* Begin Records to use *

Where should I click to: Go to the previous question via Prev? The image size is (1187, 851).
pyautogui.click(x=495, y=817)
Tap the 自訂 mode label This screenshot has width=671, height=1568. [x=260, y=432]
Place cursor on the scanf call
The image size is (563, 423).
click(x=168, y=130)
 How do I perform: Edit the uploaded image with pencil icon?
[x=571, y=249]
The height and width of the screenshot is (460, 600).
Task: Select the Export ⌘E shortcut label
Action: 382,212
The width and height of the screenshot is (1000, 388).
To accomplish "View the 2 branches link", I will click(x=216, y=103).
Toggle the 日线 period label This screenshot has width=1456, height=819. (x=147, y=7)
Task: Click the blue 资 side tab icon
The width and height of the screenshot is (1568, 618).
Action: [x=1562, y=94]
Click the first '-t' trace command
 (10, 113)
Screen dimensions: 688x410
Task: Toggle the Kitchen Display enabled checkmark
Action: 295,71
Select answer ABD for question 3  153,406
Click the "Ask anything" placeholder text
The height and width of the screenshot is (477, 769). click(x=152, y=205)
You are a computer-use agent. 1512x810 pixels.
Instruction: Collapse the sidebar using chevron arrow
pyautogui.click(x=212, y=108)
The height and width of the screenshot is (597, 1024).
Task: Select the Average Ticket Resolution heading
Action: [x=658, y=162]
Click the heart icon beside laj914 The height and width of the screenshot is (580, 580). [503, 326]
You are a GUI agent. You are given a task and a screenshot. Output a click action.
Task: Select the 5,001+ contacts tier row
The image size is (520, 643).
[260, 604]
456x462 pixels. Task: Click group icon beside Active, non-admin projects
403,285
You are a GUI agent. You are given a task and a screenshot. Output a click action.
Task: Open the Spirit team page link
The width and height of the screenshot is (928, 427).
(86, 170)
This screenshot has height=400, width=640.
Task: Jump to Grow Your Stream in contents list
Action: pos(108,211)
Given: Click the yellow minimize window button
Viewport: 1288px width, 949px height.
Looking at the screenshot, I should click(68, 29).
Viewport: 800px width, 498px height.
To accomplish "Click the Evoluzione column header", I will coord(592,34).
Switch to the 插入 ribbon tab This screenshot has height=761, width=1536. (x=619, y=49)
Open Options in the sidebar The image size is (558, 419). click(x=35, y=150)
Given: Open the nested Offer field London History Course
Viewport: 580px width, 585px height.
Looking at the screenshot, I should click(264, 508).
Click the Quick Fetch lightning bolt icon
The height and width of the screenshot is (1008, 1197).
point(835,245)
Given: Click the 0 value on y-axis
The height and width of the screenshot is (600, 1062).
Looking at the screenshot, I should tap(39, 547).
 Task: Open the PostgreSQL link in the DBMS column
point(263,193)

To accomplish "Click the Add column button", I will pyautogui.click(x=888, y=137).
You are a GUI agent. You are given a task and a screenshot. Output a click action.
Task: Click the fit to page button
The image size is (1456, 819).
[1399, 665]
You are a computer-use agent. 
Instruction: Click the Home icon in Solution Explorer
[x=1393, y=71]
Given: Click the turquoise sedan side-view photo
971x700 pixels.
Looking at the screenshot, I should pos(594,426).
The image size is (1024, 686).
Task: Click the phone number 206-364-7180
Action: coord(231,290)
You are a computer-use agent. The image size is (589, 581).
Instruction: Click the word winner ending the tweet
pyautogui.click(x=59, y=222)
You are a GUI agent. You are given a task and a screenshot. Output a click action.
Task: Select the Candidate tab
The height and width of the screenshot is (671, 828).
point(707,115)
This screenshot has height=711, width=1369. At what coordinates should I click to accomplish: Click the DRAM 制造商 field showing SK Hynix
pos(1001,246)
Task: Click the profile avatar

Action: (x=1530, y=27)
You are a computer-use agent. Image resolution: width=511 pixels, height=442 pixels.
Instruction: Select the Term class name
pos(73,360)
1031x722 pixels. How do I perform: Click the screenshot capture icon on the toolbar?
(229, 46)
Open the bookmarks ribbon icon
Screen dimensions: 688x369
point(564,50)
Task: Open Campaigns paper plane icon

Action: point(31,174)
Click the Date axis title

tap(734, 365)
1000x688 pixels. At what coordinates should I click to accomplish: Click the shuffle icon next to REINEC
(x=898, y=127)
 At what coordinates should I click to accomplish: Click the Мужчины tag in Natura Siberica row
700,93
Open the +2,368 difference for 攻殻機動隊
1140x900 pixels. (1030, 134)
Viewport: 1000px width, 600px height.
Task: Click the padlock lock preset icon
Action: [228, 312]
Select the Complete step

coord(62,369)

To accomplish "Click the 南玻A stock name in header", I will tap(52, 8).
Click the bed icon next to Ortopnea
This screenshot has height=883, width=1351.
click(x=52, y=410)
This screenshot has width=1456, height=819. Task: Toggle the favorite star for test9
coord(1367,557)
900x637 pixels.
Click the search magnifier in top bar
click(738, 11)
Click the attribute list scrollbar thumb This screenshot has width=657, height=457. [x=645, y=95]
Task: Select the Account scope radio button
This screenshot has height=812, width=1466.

* End Records to use *

Copy all the records above again, line for line, without changing anything.

Where should I click to: Go to the previous question via Prev? The image size is (1187, 851).
pyautogui.click(x=495, y=817)
Tap the 自訂 mode label This screenshot has width=671, height=1568. [x=260, y=432]
Place cursor on the scanf call
The image size is (563, 423).
click(x=168, y=130)
 How do I perform: Edit the uploaded image with pencil icon?
[x=571, y=249]
The height and width of the screenshot is (460, 600).
Task: Select the Export ⌘E shortcut label
Action: 382,212
The width and height of the screenshot is (1000, 388).
To accomplish "View the 2 branches link", I will click(x=216, y=103).
Toggle the 日线 period label This screenshot has width=1456, height=819. (x=147, y=7)
Task: Click the blue 资 side tab icon
The width and height of the screenshot is (1568, 618).
Action: [x=1562, y=94]
Click the first '-t' trace command
 (10, 113)
Screen dimensions: 688x410
Task: Toggle the Kitchen Display enabled checkmark
Action: 295,71
Select answer ABD for question 3  153,406
Click the "Ask anything" placeholder text
The height and width of the screenshot is (477, 769). click(x=152, y=205)
You are a computer-use agent. 1512x810 pixels.
Instruction: Collapse the sidebar using chevron arrow
pyautogui.click(x=212, y=108)
The height and width of the screenshot is (597, 1024).
Task: Select the Average Ticket Resolution heading
Action: [x=658, y=162]
Click the heart icon beside laj914 The height and width of the screenshot is (580, 580). [503, 326]
You are a GUI agent. You are given a task and a screenshot. Output a click action.
Task: Select the 5,001+ contacts tier row
The image size is (520, 643).
[260, 604]
456x462 pixels. Task: Click group icon beside Active, non-admin projects
403,285
You are a GUI agent. You are given a task and a screenshot. Output a click action.
Task: Open the Spirit team page link
The width and height of the screenshot is (928, 427).
(86, 170)
This screenshot has height=400, width=640.
Task: Jump to Grow Your Stream in contents list
Action: pos(108,211)
Given: Click the yellow minimize window button
Viewport: 1288px width, 949px height.
Looking at the screenshot, I should click(68, 29).
Viewport: 800px width, 498px height.
To accomplish "Click the Evoluzione column header", I will coord(592,34).
Switch to the 插入 ribbon tab This screenshot has height=761, width=1536. (x=619, y=49)
Open Options in the sidebar The image size is (558, 419). click(x=35, y=150)
Given: Open the nested Offer field London History Course
Viewport: 580px width, 585px height.
Looking at the screenshot, I should click(264, 508).
Click the Quick Fetch lightning bolt icon
The height and width of the screenshot is (1008, 1197).
point(835,245)
Given: Click the 0 value on y-axis
The height and width of the screenshot is (600, 1062).
Looking at the screenshot, I should tap(39, 547).
 Task: Open the PostgreSQL link in the DBMS column
point(263,193)

To accomplish "Click the Add column button", I will pyautogui.click(x=888, y=137).
You are a GUI agent. You are given a task and a screenshot. Output a click action.
Task: Click the fit to page button
The image size is (1456, 819).
[1399, 665]
You are a computer-use agent. 
Instruction: Click the Home icon in Solution Explorer
[x=1393, y=71]
Given: Click the turquoise sedan side-view photo
971x700 pixels.
Looking at the screenshot, I should pos(594,426).
The image size is (1024, 686).
Task: Click the phone number 206-364-7180
Action: coord(231,290)
You are a computer-use agent. The image size is (589, 581).
Instruction: Click the word winner ending the tweet
pyautogui.click(x=59, y=222)
You are a GUI agent. You are given a task and a screenshot. Output a click action.
Task: Select the Candidate tab
The height and width of the screenshot is (671, 828).
point(707,115)
This screenshot has height=711, width=1369. At what coordinates should I click to accomplish: Click the DRAM 制造商 field showing SK Hynix
pos(1001,246)
Task: Click the profile avatar

Action: (x=1530, y=27)
You are a computer-use agent. Image resolution: width=511 pixels, height=442 pixels.
Instruction: Select the Term class name
pos(73,360)
1031x722 pixels. How do I perform: Click the screenshot capture icon on the toolbar?
(229, 46)
Open the bookmarks ribbon icon
Screen dimensions: 688x369
point(564,50)
Task: Open Campaigns paper plane icon

Action: point(31,174)
Click the Date axis title

tap(734, 365)
1000x688 pixels. At what coordinates should I click to accomplish: Click the shuffle icon next to REINEC
(x=898, y=127)
 At what coordinates should I click to accomplish: Click the Мужчины tag in Natura Siberica row
700,93
Open the +2,368 difference for 攻殻機動隊
1140x900 pixels. (1030, 134)
Viewport: 1000px width, 600px height.
Task: Click the padlock lock preset icon
Action: [228, 312]
Select the Complete step

coord(62,369)

To accomplish "Click the 南玻A stock name in header", I will tap(52, 8).
Click the bed icon next to Ortopnea
This screenshot has height=883, width=1351.
click(x=52, y=410)
This screenshot has width=1456, height=819. Task: Toggle the favorite star for test9
coord(1367,557)
900x637 pixels.
Click the search magnifier in top bar
click(738, 11)
Click the attribute list scrollbar thumb This screenshot has width=657, height=457. [x=645, y=95]
Task: Select the Account scope radio button
This screenshot has height=812, width=1466.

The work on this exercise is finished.